> Saved entries
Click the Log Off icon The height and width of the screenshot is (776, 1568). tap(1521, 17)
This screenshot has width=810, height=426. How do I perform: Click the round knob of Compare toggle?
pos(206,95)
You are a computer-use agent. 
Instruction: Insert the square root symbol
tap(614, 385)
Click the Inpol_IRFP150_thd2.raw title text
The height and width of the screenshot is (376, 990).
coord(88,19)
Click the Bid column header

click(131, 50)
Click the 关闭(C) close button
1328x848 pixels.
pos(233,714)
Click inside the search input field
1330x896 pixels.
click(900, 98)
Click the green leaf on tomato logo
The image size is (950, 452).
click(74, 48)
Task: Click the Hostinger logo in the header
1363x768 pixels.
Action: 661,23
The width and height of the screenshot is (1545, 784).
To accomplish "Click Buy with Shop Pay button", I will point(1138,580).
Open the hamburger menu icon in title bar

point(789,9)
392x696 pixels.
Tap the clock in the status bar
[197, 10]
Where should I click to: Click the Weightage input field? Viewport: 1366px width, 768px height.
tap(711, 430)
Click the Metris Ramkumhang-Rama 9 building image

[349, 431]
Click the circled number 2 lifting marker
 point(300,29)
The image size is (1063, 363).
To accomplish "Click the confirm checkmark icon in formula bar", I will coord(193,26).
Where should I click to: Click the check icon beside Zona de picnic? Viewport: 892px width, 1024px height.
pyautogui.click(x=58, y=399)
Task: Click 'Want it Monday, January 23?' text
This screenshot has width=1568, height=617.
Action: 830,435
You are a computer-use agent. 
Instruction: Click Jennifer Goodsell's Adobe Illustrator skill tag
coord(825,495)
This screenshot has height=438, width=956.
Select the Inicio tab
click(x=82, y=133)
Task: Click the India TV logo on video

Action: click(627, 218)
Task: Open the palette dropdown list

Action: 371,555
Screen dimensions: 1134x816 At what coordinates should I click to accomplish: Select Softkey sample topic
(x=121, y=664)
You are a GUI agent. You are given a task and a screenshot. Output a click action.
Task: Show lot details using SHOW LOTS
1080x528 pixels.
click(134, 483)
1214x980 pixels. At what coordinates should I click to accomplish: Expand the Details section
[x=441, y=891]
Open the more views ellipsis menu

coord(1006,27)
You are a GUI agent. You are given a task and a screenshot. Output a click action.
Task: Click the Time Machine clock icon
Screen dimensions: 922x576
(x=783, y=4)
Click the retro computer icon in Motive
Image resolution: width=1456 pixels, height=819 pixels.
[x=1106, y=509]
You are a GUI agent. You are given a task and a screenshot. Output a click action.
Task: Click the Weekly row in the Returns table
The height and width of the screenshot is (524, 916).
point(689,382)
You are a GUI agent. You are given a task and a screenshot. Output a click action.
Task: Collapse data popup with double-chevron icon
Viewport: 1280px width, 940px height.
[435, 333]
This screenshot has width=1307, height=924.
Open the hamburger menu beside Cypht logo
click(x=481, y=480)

> What is expected
Repeat each entry word for word.

> Written response
Click the Log Off icon The height and width of the screenshot is (776, 1568). tap(1521, 17)
This screenshot has width=810, height=426. How do I perform: Click the round knob of Compare toggle?
pos(206,95)
You are a computer-use agent. 
Instruction: Insert the square root symbol
tap(614, 385)
Click the Inpol_IRFP150_thd2.raw title text
The height and width of the screenshot is (376, 990).
coord(88,19)
Click the Bid column header

click(131, 50)
Click the 关闭(C) close button
1328x848 pixels.
pos(233,714)
Click inside the search input field
1330x896 pixels.
click(900, 98)
Click the green leaf on tomato logo
The image size is (950, 452).
click(74, 48)
Task: Click the Hostinger logo in the header
1363x768 pixels.
Action: 661,23
The width and height of the screenshot is (1545, 784).
To accomplish "Click Buy with Shop Pay button", I will point(1138,580).
Open the hamburger menu icon in title bar

point(789,9)
392x696 pixels.
Tap the clock in the status bar
[197, 10]
Where should I click to: Click the Weightage input field? Viewport: 1366px width, 768px height.
tap(711, 430)
Click the Metris Ramkumhang-Rama 9 building image

[349, 431]
Click the circled number 2 lifting marker
 point(300,29)
The image size is (1063, 363).
To accomplish "Click the confirm checkmark icon in formula bar", I will coord(193,26).
Where should I click to: Click the check icon beside Zona de picnic? Viewport: 892px width, 1024px height.
pyautogui.click(x=58, y=399)
Task: Click 'Want it Monday, January 23?' text
This screenshot has width=1568, height=617.
Action: 830,435
You are a computer-use agent. 
Instruction: Click Jennifer Goodsell's Adobe Illustrator skill tag
coord(825,495)
This screenshot has height=438, width=956.
Select the Inicio tab
click(x=82, y=133)
Task: Click the India TV logo on video

Action: click(627, 218)
Task: Open the palette dropdown list

Action: 371,555
Screen dimensions: 1134x816 At what coordinates should I click to accomplish: Select Softkey sample topic
(x=121, y=664)
You are a GUI agent. You are given a task and a screenshot. Output a click action.
Task: Show lot details using SHOW LOTS
1080x528 pixels.
click(134, 483)
1214x980 pixels. At what coordinates should I click to accomplish: Expand the Details section
[x=441, y=891]
Open the more views ellipsis menu

coord(1006,27)
You are a GUI agent. You are given a task and a screenshot. Output a click action.
Task: Click the Time Machine clock icon
Screen dimensions: 922x576
(x=783, y=4)
Click the retro computer icon in Motive
Image resolution: width=1456 pixels, height=819 pixels.
[x=1106, y=509]
You are a GUI agent. You are given a task and a screenshot. Output a click action.
Task: Click the Weekly row in the Returns table
The height and width of the screenshot is (524, 916).
point(689,382)
You are a GUI agent. You are given a task and a screenshot. Output a click action.
Task: Collapse data popup with double-chevron icon
Viewport: 1280px width, 940px height.
[435, 333]
This screenshot has width=1307, height=924.
Open the hamburger menu beside Cypht logo
click(x=481, y=480)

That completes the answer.